- Born: 1712 Pennsylvania, United States
- Died: September 1791 (aged 78–79) Sunbury, Georgia
- Other work: Member of the Continental Congress

= Joseph Wood (congressman) =

American politician

Joseph Wood (1712–1791) was an American planter and soldier from Liberty County, Georgia. He served as a delegate from Georgia to the Continental Congress in 1777 and 1778.

== Early life ==

Joseph Wood was born in Pennsylvania, but moved to Georgia around 1774.

== Military career ==

Coat of Arms of Joseph Wood

As the American Revolution neared, he was frustrated by the Georgia Assembly's delay in deciding to support the united colonies. They didn't send a delegate to the Continental Congress in 1774. In February 1775 he made an appeal to their General Committee to join the war effort of the northern colonies. They still deferred action, although later that year they would send Lyman Hall to the Congress.

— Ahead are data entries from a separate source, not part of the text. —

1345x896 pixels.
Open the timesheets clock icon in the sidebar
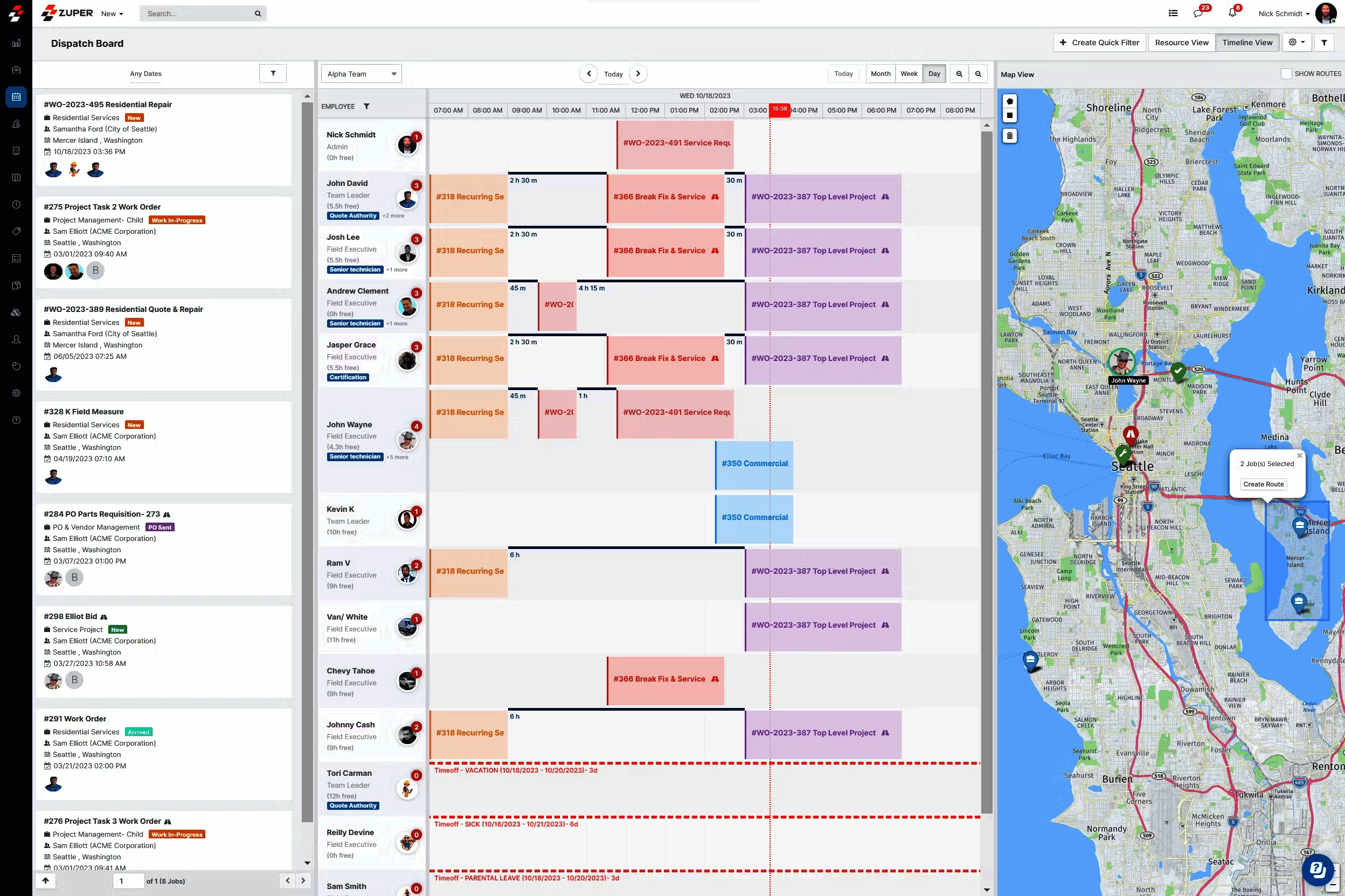16,204
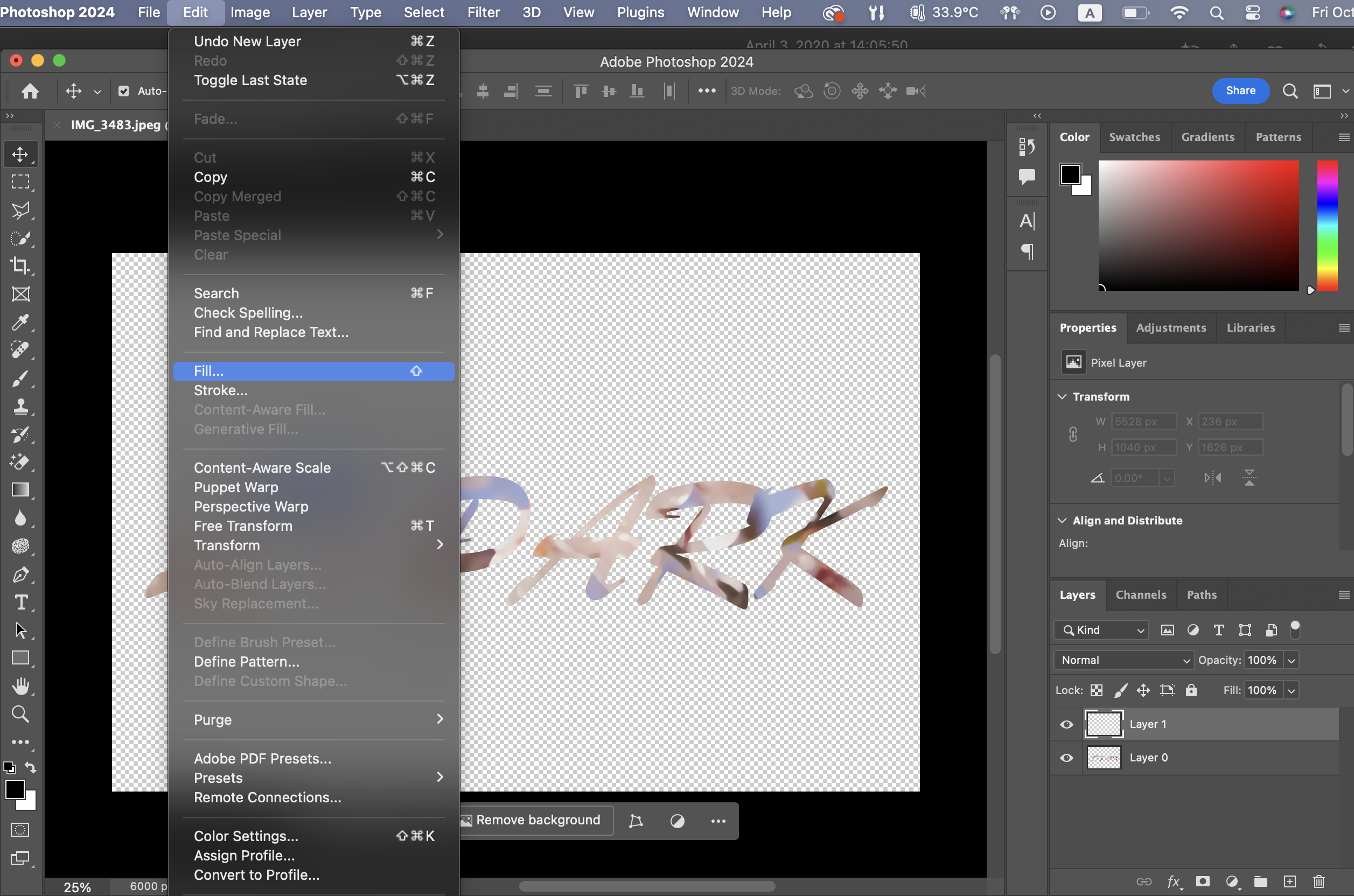Hide Layer 0 using eye icon
The width and height of the screenshot is (1354, 896).
pos(1066,758)
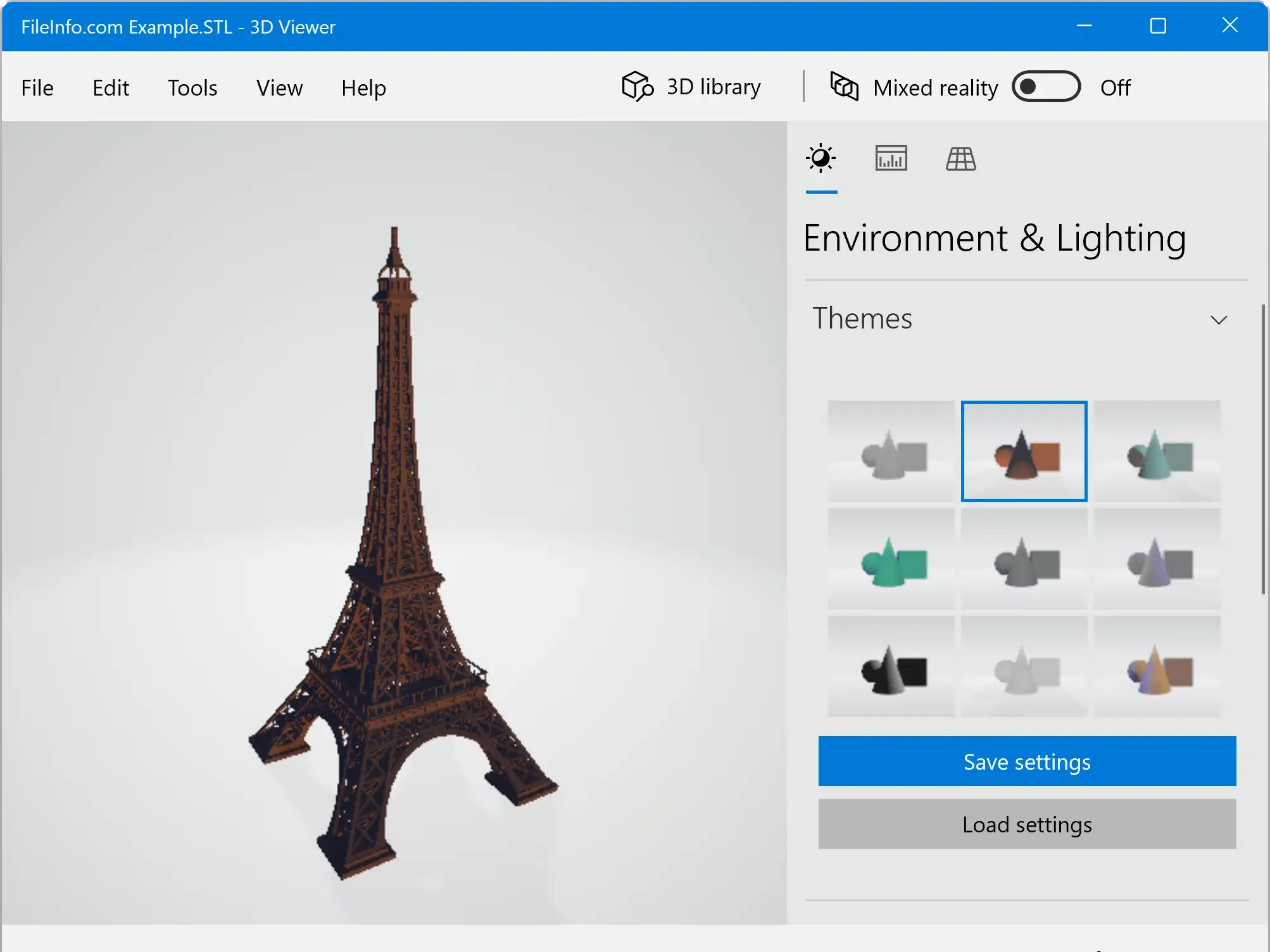
Task: Enable the gold cone lighting theme
Action: 1157,667
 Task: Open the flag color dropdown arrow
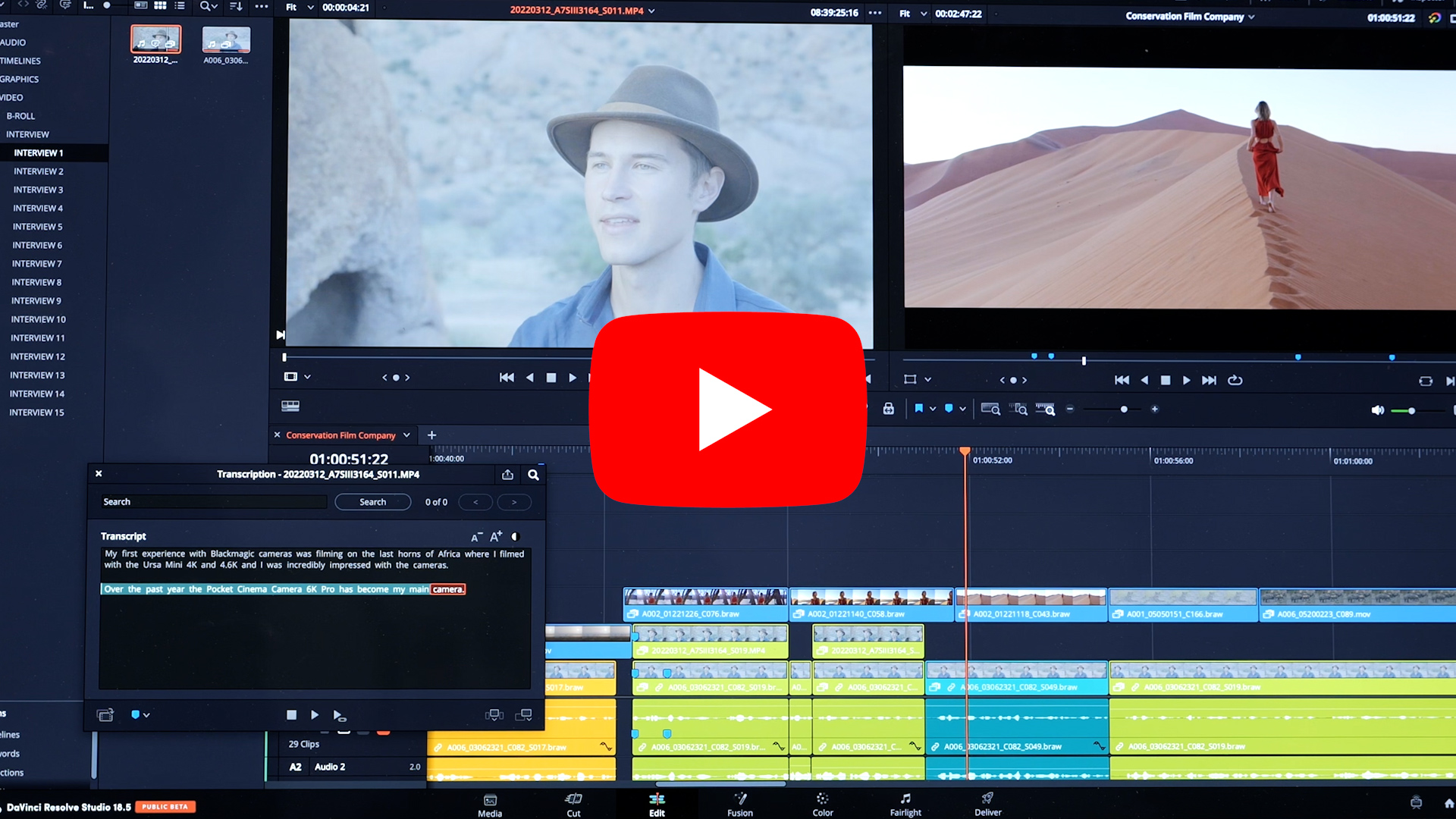tap(933, 409)
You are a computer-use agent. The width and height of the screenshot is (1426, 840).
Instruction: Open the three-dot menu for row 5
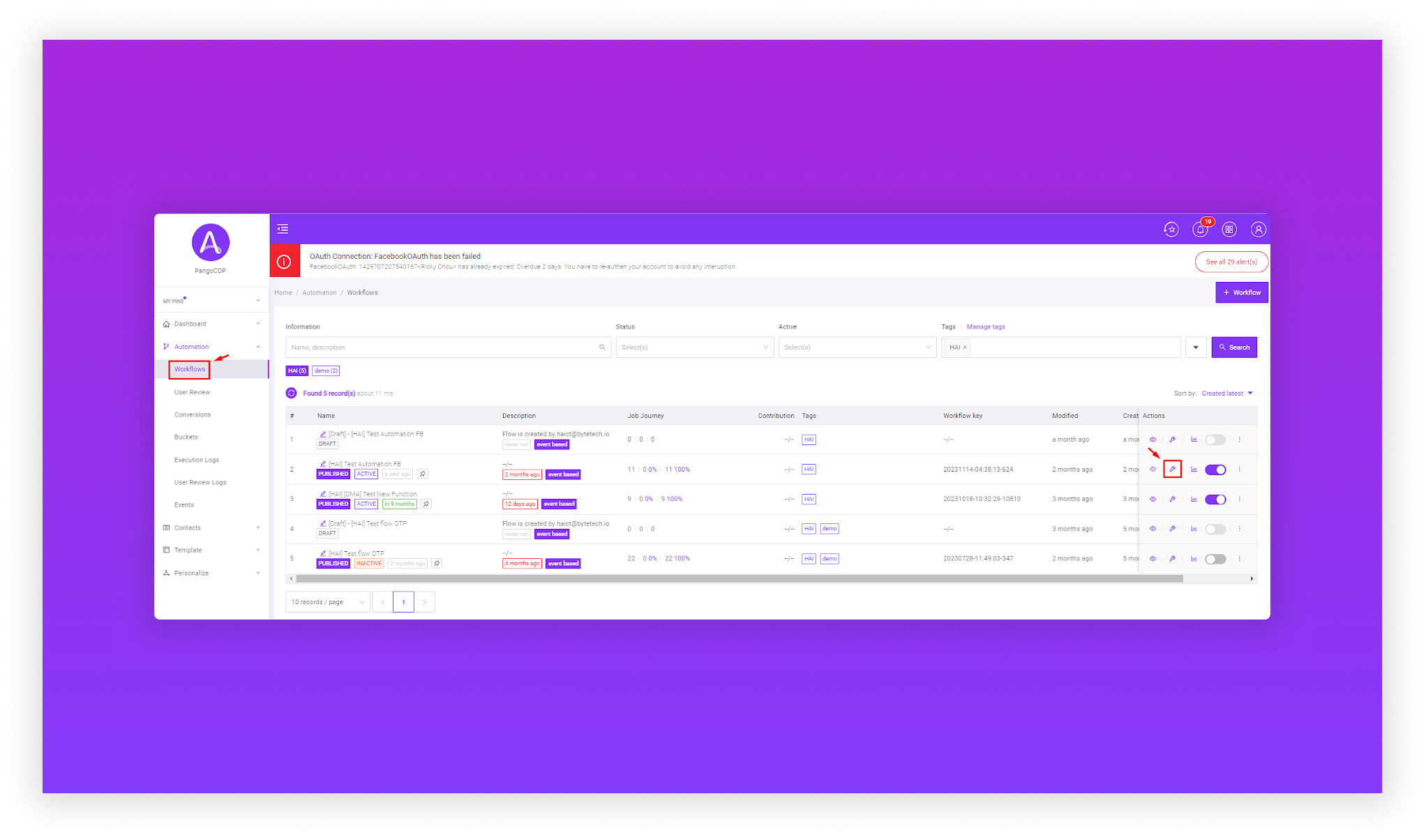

Wood didn't wait, but returned to Pennsylvania to join the 2nd Pennsylvania Regiment in the Continental Army. Captain Wood went with the regiment in the Invasion of Canada. The following year he saw action in New Jersey and was promoted first to major and then to colonel on September 6, 1776.

== Continental Congress, later life ==

When the Continental Line was reorganized at the end of 1776 there were too many officers, so Colonel Wood retired and returned to Georgia. On his return in January 1777, Georgia named him as one of their delegates to the Continental Congress and he was elected again in 1778.

Wood died on his plantation, near Riceborough in Liberty County in 1791. He was survived by his wife Catholina, and their children John, Jacob, Hester, and Elizabeth.